Competitor intelligence isn’t about copying. It’s about understanding the auction you’re bidding in. If a competitor consistently outranks you, understanding why helps you decide whether to compete harder on that term or find less competitive opportunities.
21. Are your ad groups too broad?
This is often a structural problem that shows up as a performance problem. When an ad group contains 40 keywords covering 5 different intents, the ad copy can’t possibly be relevant to all of them.
Signs of ad groups that need splitting:
- More than 15-20 keywords in a single ad group
- Keywords with very different search intent grouped together
- Low Quality Scores across the ad group despite decent ads
- Low CTR because the ad isn’t specific enough for half the queries
The fix is usually breaking one bloated ad group into 3-4 tighter groups, each with tailored ad copy. CTR goes up, Quality Score improves, CPC drops. Worth the 20 minutes it takes.
22. Are you tracking the right micro-conversions?
Primary conversions (purchases, form fills) tell you what happened. Micro-conversions tell you what’s about to happen.
- PDF downloads
- Pricing page visits
- Video views (50%+ completion)
- Add-to-cart without purchase
- Chat initiated
Set these as secondary conversion actions (not primary, so they don’t mess with your smart bidding). They’ll give you early signals about campaign quality before you have enough primary conversion data to make decisions.
23. Is your Google Ads account linked to everything it should be?
Quick checklist:
- Google Analytics 4 linked and sharing audiences?
- Google Search Console linked?
- Google Business Profile linked (if applicable)?
- Google Merchant Center linked (if ecommerce)?
- YouTube channel linked?
- CRM or offline conversion import set up?
Missing links mean missing data. Missing data means worse decisions. It’s a 5-minute fix that pays dividends permanently.
24. Are you acting on Google’s recommendations (selectively)?
Google’s Recommendations tab is a mix of genuinely useful suggestions and self-serving revenue grabs.
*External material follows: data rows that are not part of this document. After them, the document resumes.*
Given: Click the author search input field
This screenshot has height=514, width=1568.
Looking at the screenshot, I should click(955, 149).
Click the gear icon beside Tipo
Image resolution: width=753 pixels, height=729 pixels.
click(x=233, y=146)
The trick is knowing which is which.
Generally worth considering:
- Removing redundant keywords
- Adding audience segments for observation
- Fixing disapproved ads
Generally worth ignoring:
- “Raise your budget” (Google always wants you to spend more)
- “Switch to broad match” (unless you’ve tested it specifically)
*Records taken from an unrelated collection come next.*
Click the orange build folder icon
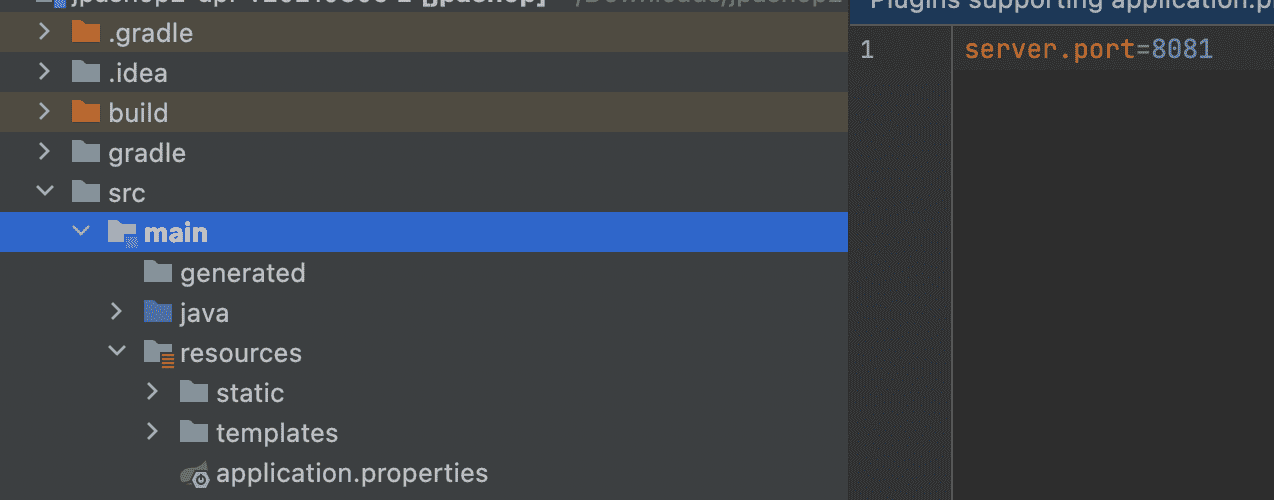 point(86,112)
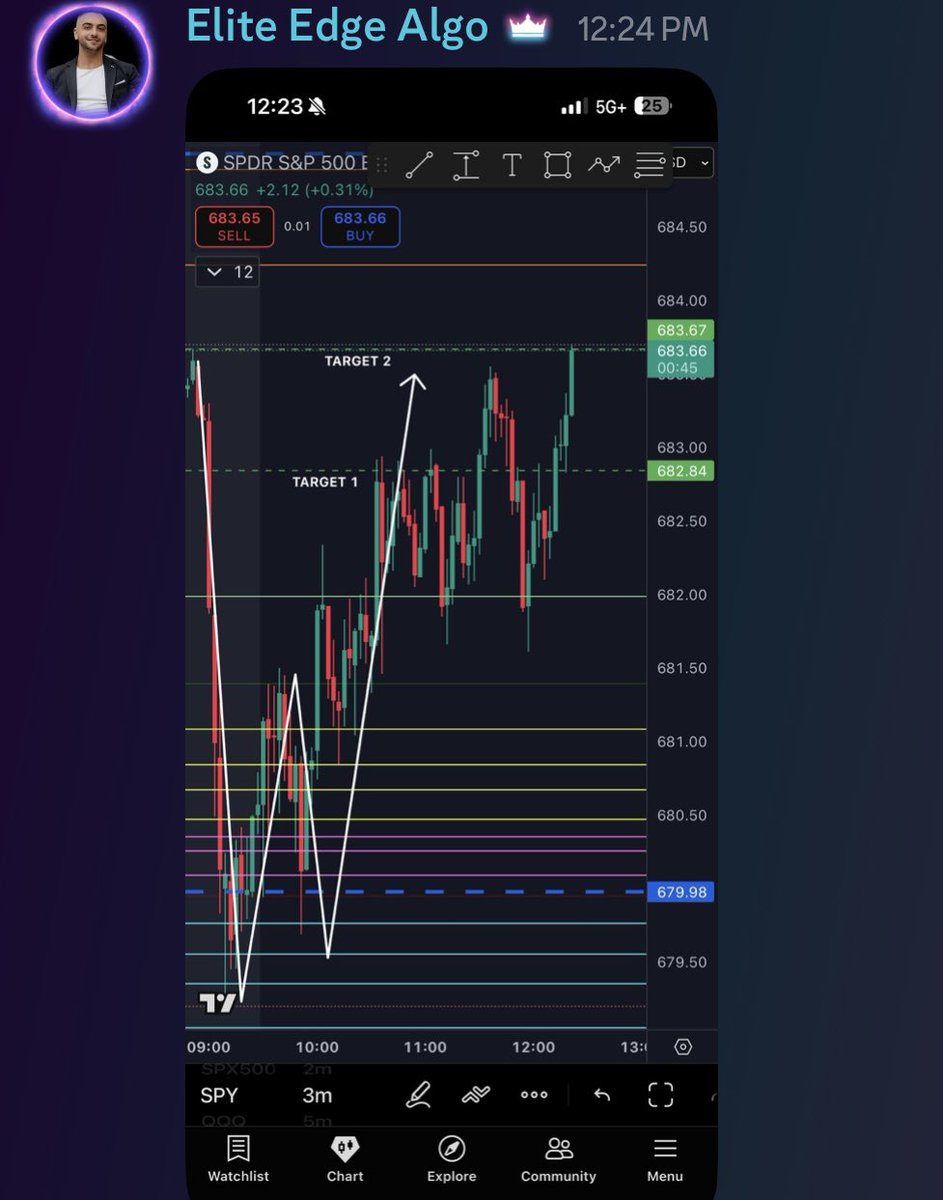This screenshot has height=1200, width=943.
Task: Select the Text annotation tool
Action: pyautogui.click(x=512, y=164)
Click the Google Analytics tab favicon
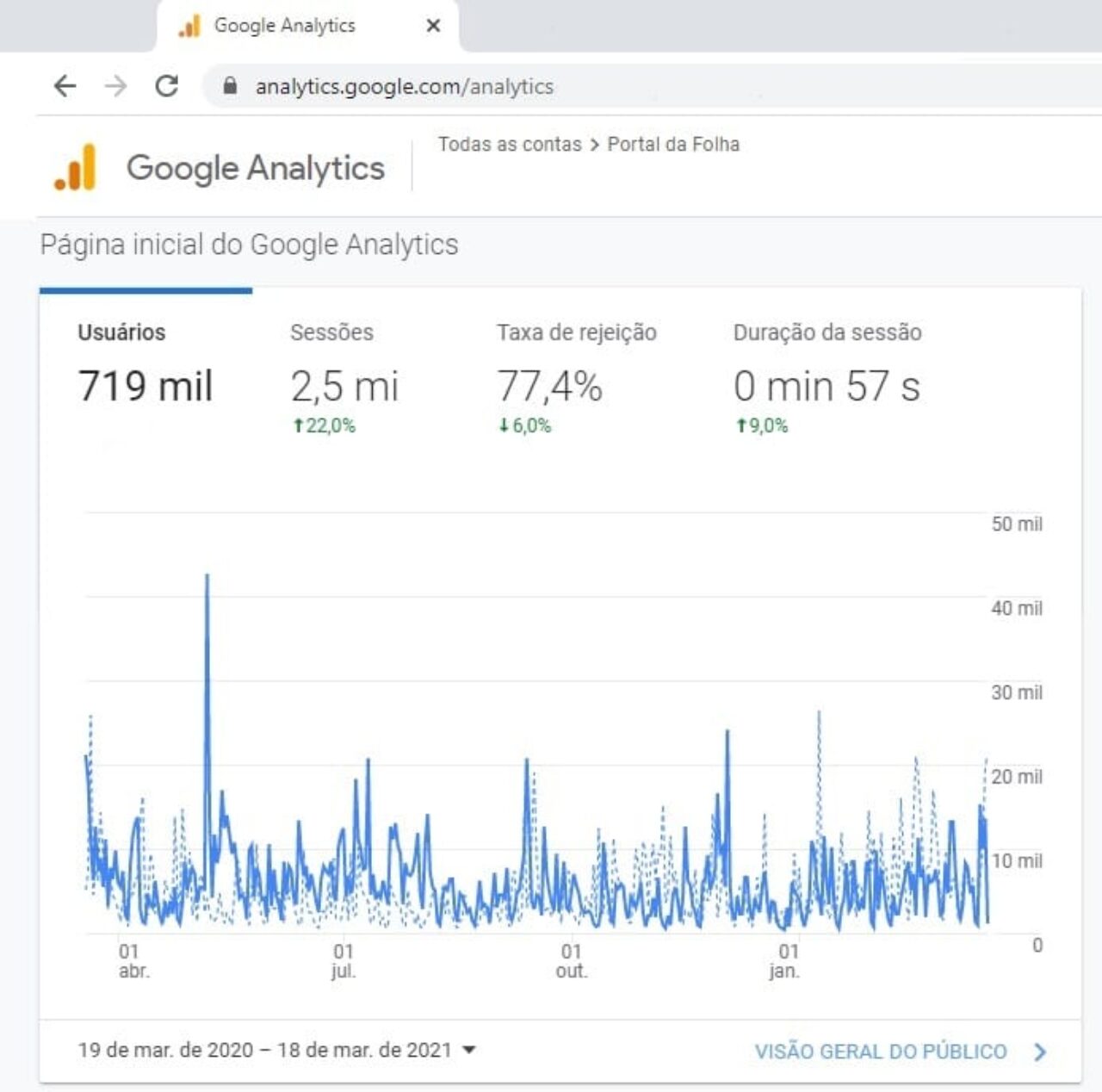Screen dimensions: 1102x1092 point(189,26)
- “Add more keywords” that are tangentially related at best
- Auto-applied recommendations you didn’t consent to. Check Settings > Auto-applied recommendations and turn off anything you haven’t explicitly approved.
Your Optimization Score is partly based on accepting these recommendations. Don’t chase the score. Chase actual performance.
25. When was your last full audit?
If you’re reading this checklist and the answer is “never” or “I don’t remember,” that’s your answer right there. Google Ads accounts decay. Match type expansion gets looser. New competitors enter. Conversion actions break. Landing pages change. What worked 6 months ago might be actively losing money today.
“We recommend quarterly audits for accounts spending over Rs 2 lakh per month, and at minimum twice a year for smaller accounts. The ROI on a proper audit is almost always positive because the waste is almost always there,” says Hardik Shah, Founder of ScaleGrowth.Digital.
What to do after the audit
Don’t try to fix everything at once. Prioritize using the table at the top of this post. Fix the critical items first, then move to important, then to ongoing optimization. Track your baseline metrics before making changes so you can measure impact.
Some of these items take 5 minutes. Others require structural rework across the account. That’s normal. The point isn’t perfection on day one. The point is knowing exactly where the problems are and having a plan to fix them.
If you want a professional team to run this audit for you, ScaleGrowth.Digital offers a comprehensive Google Ads audit that goes deeper than this checklist. We’ll pull your data, identify the waste, and give you a prioritized action plan. We also manage Google Ads campaigns for brands that want ongoing optimization, not just a one-time review.
Your ad budget is either building your business or funding Google’s. This checklist helps you make sure it’s the former.